DIRECTIONS = Read through the data below and state how many of its lines contain the word "computer", adding nothing.

EXERCISE MATERIAL =
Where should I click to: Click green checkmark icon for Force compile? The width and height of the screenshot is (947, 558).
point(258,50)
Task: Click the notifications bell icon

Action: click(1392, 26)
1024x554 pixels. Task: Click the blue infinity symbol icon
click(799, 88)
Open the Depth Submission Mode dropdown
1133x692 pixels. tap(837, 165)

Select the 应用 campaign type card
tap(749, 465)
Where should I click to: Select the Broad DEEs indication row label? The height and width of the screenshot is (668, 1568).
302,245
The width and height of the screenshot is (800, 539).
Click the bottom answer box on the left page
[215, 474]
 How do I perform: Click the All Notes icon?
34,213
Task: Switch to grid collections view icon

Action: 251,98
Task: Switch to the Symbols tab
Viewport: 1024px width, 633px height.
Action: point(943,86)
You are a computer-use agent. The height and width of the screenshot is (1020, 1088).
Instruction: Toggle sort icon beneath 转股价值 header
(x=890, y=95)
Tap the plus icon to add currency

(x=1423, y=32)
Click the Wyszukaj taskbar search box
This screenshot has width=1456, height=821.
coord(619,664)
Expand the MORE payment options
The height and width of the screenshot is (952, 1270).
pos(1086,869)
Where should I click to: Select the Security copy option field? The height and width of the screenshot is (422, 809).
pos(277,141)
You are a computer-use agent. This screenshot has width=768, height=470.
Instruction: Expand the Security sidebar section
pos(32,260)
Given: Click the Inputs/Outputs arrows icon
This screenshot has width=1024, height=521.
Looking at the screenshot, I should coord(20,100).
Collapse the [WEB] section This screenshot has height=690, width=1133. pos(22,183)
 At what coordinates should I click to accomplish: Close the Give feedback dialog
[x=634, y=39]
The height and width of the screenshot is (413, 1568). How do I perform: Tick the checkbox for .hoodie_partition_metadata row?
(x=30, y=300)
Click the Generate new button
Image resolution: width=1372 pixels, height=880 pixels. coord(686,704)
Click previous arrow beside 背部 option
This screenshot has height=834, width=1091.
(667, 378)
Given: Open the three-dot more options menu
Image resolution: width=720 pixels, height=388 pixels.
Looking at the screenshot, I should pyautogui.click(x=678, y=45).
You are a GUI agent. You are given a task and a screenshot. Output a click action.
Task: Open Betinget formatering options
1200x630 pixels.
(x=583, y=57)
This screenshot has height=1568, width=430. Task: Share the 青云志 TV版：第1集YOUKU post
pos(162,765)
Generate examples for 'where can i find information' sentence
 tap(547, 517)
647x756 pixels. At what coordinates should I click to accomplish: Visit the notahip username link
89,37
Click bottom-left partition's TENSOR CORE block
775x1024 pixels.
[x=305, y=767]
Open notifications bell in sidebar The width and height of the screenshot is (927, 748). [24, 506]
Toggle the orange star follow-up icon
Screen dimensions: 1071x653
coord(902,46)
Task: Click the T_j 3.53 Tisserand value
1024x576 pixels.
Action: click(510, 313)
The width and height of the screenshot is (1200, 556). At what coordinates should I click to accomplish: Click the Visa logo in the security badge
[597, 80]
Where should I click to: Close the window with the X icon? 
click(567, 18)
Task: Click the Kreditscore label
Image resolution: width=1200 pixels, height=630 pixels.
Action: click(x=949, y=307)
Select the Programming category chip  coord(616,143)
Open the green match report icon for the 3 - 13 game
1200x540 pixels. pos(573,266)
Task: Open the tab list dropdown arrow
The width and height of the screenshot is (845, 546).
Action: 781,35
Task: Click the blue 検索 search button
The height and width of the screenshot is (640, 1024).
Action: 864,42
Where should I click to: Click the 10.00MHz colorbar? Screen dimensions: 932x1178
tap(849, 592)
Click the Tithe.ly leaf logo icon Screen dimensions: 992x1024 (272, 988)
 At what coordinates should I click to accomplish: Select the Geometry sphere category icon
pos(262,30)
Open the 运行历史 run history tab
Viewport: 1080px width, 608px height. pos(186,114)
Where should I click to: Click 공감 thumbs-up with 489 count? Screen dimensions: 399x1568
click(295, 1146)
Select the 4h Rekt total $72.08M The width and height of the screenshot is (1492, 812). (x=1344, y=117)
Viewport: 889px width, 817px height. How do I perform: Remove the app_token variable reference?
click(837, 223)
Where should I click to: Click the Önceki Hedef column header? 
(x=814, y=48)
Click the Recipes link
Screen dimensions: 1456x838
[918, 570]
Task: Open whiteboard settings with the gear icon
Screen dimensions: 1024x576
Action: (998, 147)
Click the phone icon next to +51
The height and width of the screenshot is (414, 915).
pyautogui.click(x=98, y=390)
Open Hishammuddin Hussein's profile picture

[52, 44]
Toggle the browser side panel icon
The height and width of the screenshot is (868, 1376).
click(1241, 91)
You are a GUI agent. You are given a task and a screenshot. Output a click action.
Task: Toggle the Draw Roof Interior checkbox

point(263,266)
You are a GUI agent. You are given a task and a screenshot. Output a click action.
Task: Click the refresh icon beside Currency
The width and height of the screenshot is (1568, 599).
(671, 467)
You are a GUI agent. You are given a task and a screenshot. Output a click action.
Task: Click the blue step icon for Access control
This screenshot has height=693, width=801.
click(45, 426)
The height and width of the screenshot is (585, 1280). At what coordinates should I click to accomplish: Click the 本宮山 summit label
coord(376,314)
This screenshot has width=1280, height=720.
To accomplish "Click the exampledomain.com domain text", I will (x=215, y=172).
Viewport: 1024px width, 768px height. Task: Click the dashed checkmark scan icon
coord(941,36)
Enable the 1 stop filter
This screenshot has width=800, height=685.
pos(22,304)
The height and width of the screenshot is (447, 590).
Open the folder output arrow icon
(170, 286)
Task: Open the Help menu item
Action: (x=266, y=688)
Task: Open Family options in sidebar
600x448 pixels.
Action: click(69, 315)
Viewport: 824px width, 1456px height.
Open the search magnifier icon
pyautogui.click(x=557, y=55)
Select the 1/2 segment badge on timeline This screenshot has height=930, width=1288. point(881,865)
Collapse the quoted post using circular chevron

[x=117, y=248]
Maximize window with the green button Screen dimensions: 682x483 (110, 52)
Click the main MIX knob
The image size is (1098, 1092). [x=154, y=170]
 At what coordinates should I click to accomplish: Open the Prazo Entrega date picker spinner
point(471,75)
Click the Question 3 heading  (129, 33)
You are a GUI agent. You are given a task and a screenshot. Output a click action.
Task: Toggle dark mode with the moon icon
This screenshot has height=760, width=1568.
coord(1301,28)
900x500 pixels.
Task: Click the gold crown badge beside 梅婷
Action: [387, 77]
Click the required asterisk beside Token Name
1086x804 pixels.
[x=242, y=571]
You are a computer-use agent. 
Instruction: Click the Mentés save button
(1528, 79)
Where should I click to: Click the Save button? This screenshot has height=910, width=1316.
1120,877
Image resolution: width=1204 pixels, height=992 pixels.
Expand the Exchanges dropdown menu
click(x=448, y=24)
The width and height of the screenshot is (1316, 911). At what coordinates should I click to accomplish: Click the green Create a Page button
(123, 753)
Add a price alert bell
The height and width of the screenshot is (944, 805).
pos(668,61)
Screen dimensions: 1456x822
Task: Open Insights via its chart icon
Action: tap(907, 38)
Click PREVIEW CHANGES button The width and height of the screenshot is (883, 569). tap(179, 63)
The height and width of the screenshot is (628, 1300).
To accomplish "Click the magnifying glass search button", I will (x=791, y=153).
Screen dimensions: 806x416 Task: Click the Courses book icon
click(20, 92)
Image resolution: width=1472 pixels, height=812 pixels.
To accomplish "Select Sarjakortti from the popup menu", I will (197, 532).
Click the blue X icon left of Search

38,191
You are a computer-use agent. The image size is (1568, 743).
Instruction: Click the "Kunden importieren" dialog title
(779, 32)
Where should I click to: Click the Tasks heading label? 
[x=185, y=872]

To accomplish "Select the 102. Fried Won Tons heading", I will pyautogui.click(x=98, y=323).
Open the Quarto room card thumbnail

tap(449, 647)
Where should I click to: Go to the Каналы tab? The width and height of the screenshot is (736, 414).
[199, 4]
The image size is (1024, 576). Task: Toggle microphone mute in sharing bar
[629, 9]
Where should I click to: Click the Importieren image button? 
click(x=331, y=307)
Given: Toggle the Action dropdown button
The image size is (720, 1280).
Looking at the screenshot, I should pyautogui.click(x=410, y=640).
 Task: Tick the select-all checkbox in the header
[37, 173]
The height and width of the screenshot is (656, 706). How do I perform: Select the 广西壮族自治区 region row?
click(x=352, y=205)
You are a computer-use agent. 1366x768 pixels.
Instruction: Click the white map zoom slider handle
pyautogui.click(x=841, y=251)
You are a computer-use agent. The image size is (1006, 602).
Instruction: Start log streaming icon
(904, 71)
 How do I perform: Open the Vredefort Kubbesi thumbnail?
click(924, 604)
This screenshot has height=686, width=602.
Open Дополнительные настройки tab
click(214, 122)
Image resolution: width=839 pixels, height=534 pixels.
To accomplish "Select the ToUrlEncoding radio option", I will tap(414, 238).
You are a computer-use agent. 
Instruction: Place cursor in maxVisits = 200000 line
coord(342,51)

ANSWER BOX = 7